_The problem_: Write out nothing except the lines of the entries below, from the first through the one containing "Given: Open the Инструменты menu", exactly and without pictures.
--- Information given ---
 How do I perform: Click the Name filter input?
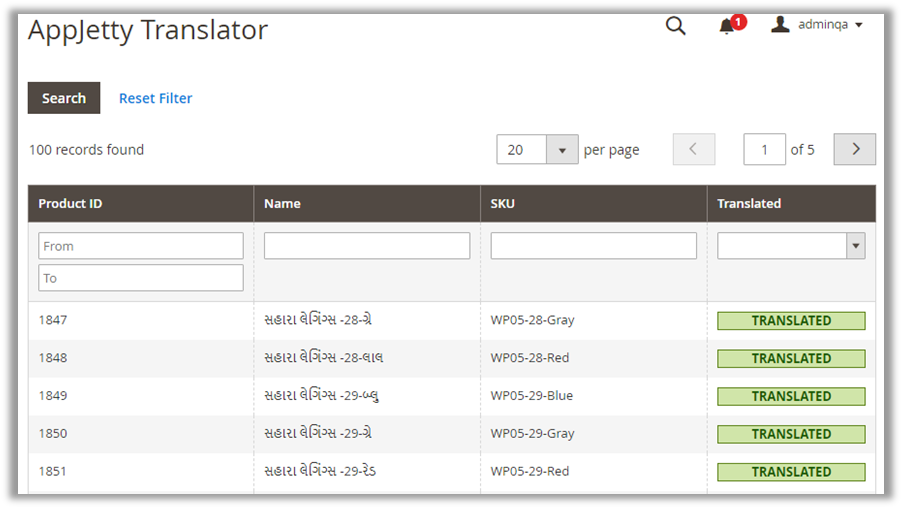click(x=366, y=246)
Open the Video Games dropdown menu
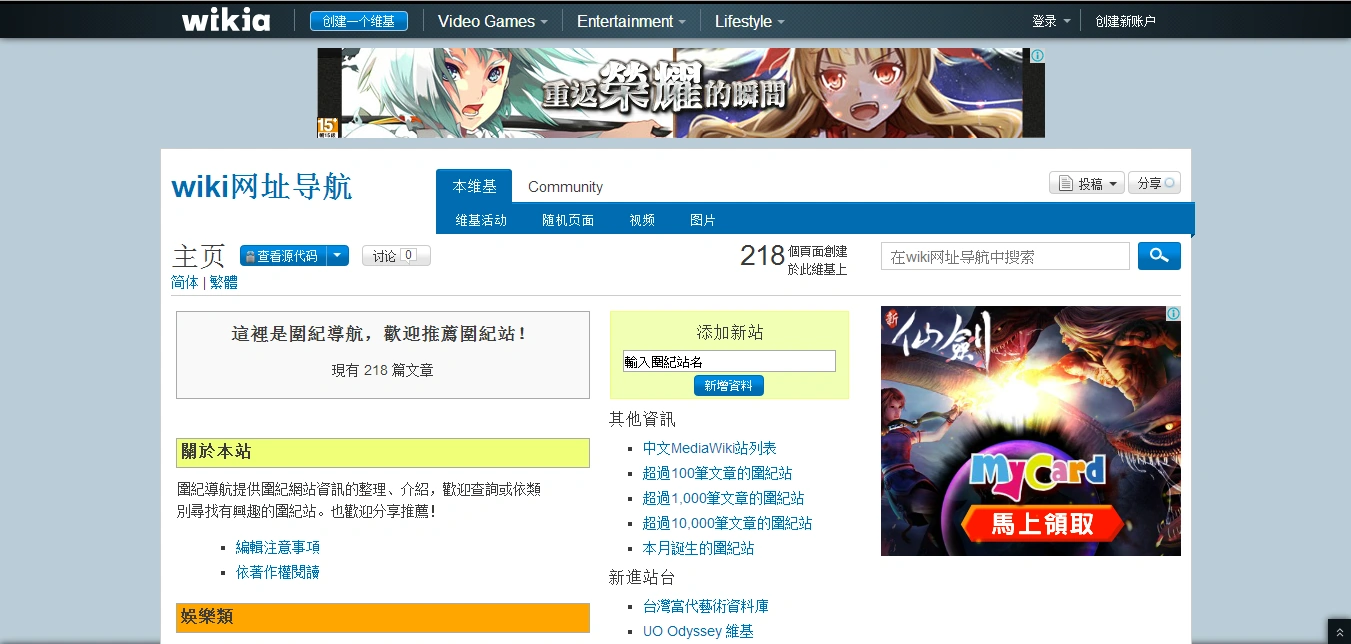 492,20
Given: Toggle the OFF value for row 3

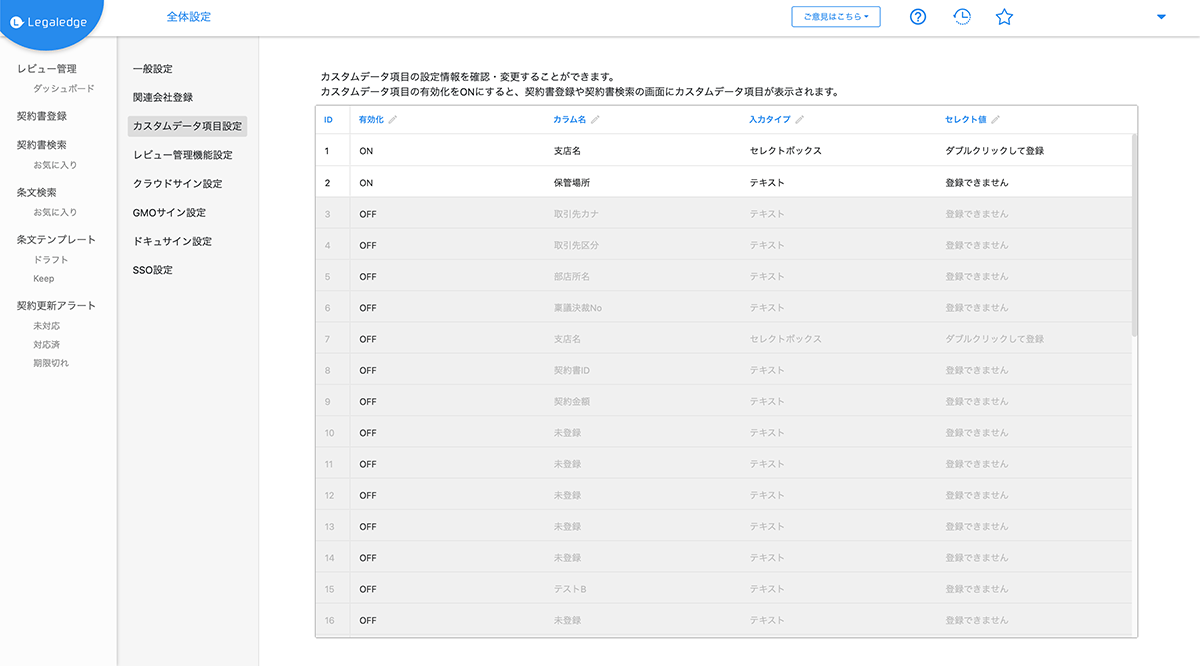Looking at the screenshot, I should 368,214.
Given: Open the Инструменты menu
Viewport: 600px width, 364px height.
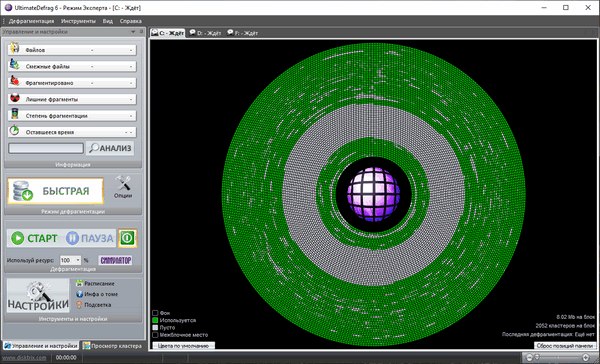Looking at the screenshot, I should (78, 21).
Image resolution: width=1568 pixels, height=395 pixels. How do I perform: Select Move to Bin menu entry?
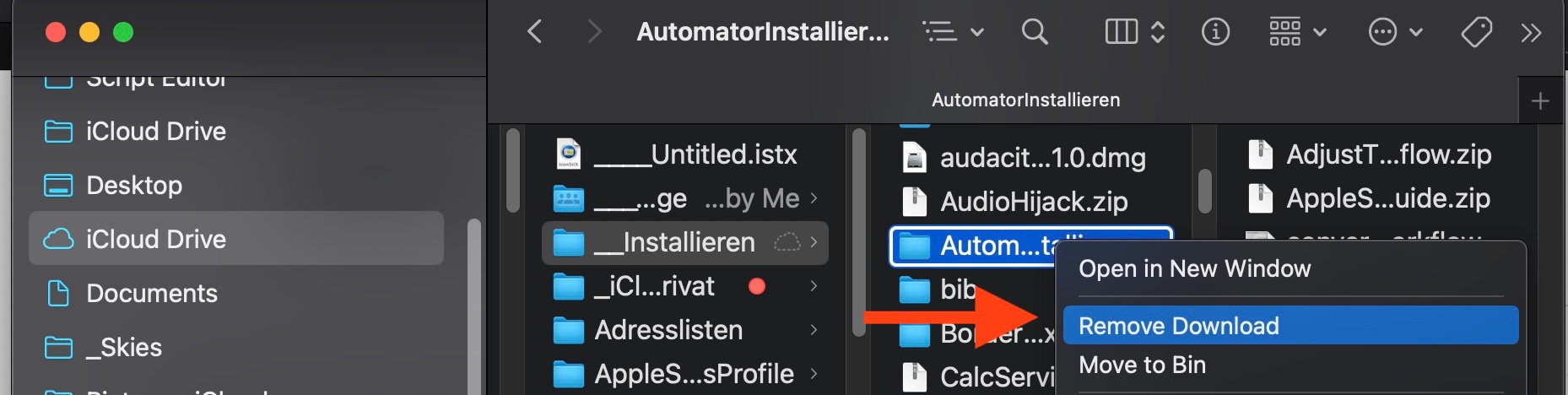(1142, 365)
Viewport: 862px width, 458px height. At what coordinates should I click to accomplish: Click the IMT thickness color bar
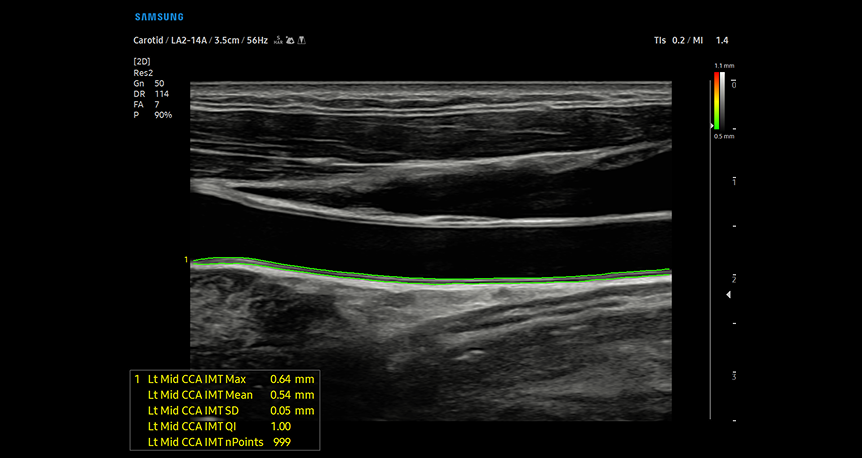coord(718,99)
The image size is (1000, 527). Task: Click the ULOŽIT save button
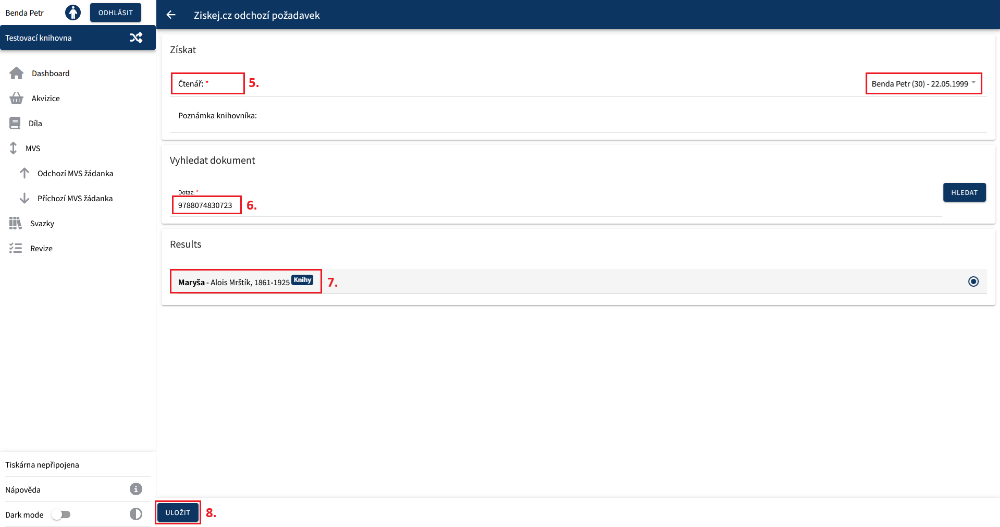pyautogui.click(x=177, y=512)
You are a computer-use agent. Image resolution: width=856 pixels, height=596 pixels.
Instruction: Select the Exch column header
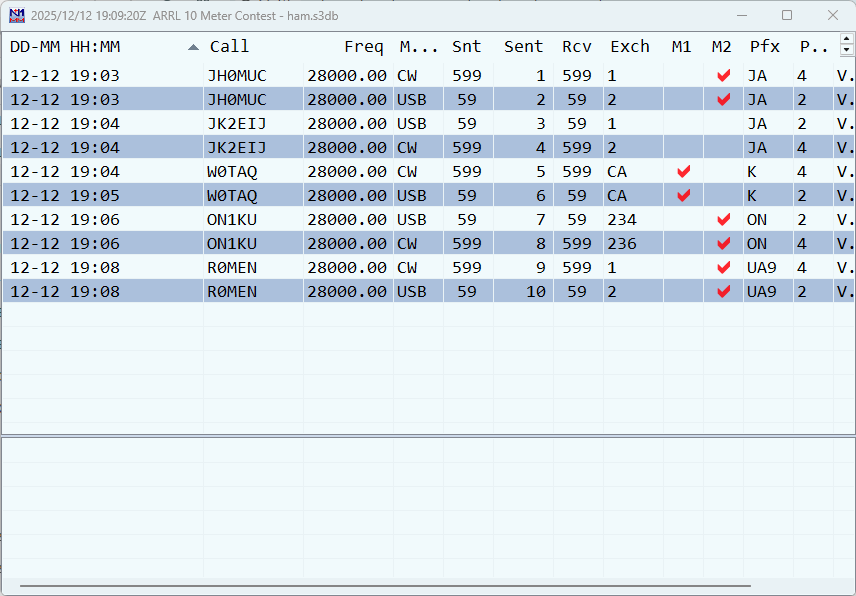629,47
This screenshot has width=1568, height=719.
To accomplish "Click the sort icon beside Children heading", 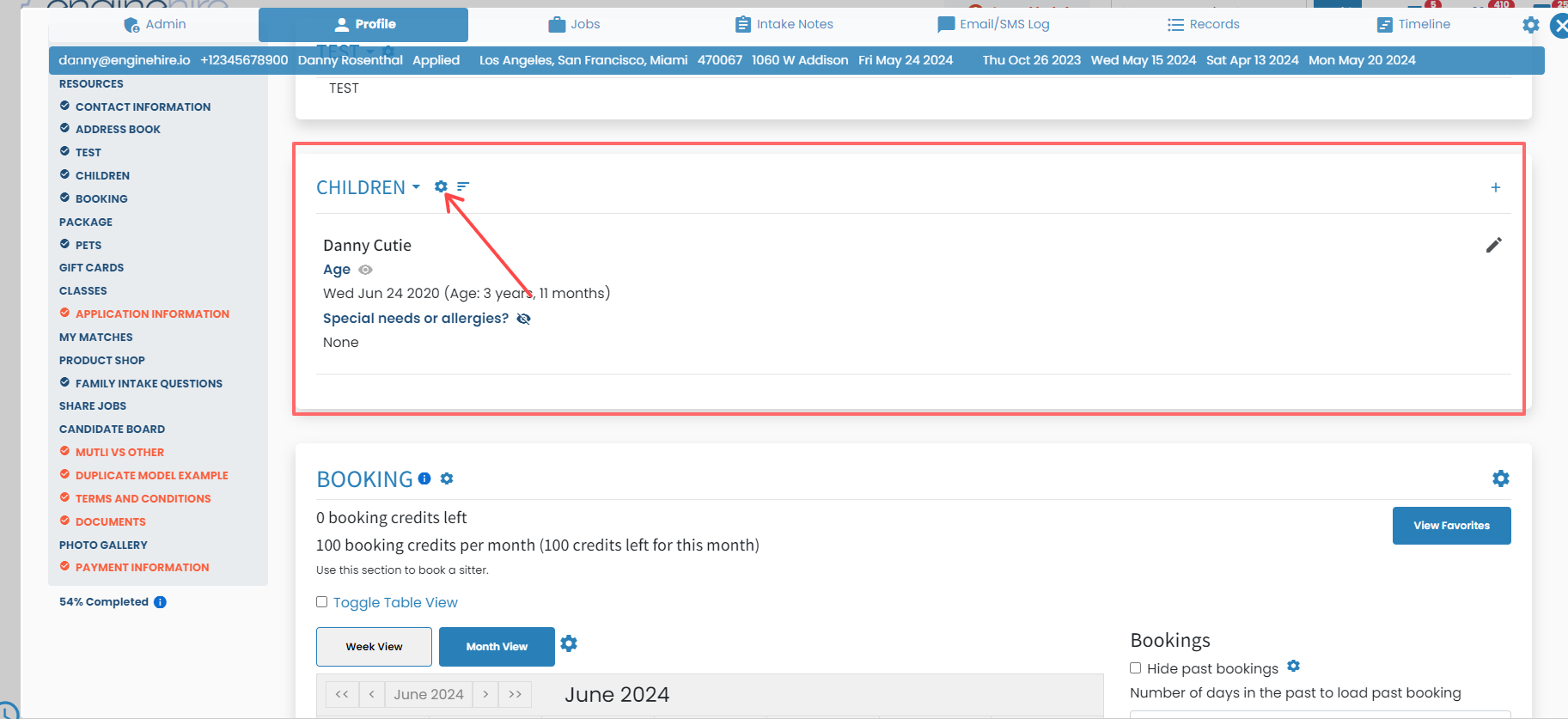I will 463,186.
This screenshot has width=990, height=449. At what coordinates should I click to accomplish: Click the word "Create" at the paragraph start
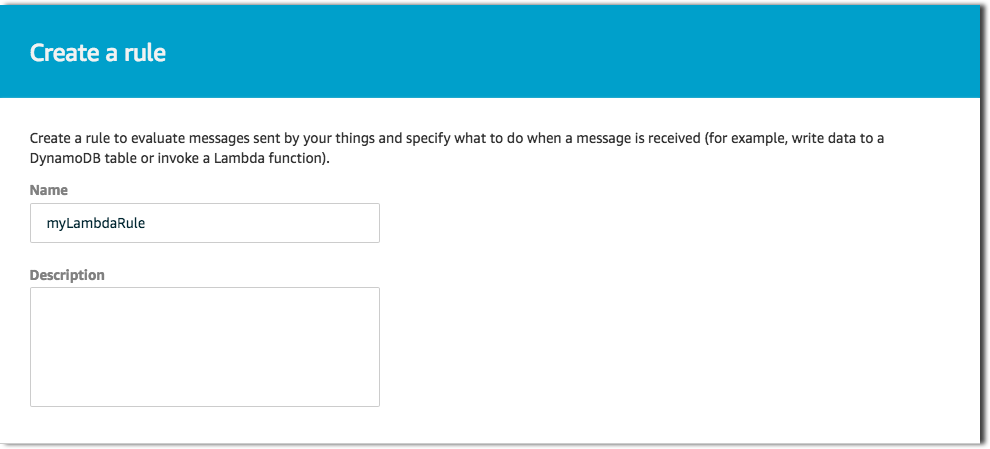click(49, 138)
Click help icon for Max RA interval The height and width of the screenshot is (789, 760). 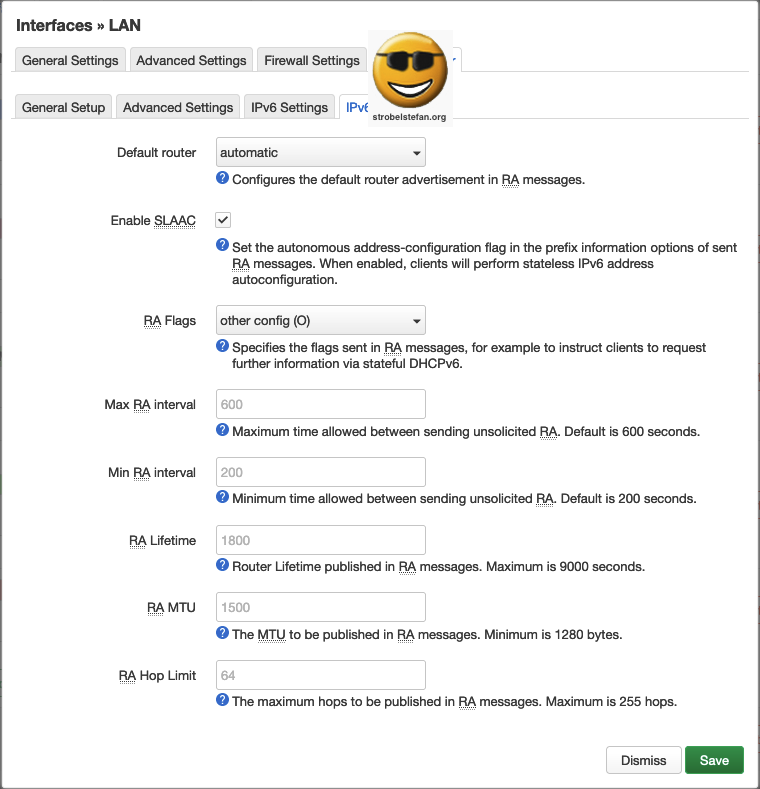(223, 430)
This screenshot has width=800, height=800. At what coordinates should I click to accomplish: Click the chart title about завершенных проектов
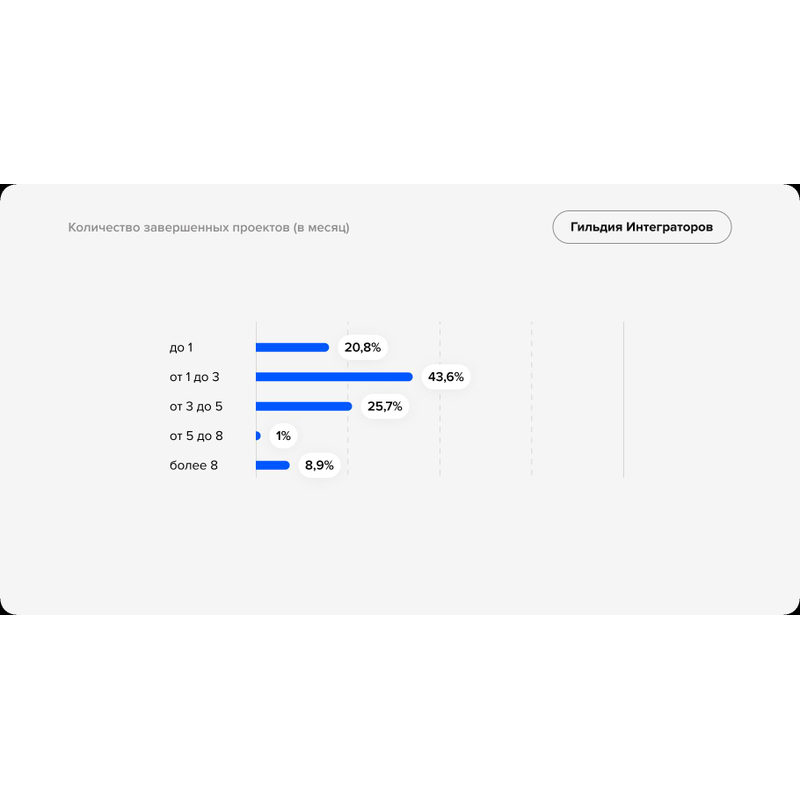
---
_Exercise answer_:
 How do I perform: Click the Name filter input?
click(x=366, y=246)
Open the Video Games dropdown menu
 492,20
Given: Toggle the OFF value for row 3

Looking at the screenshot, I should 368,214.
Given: Open the Инструменты menu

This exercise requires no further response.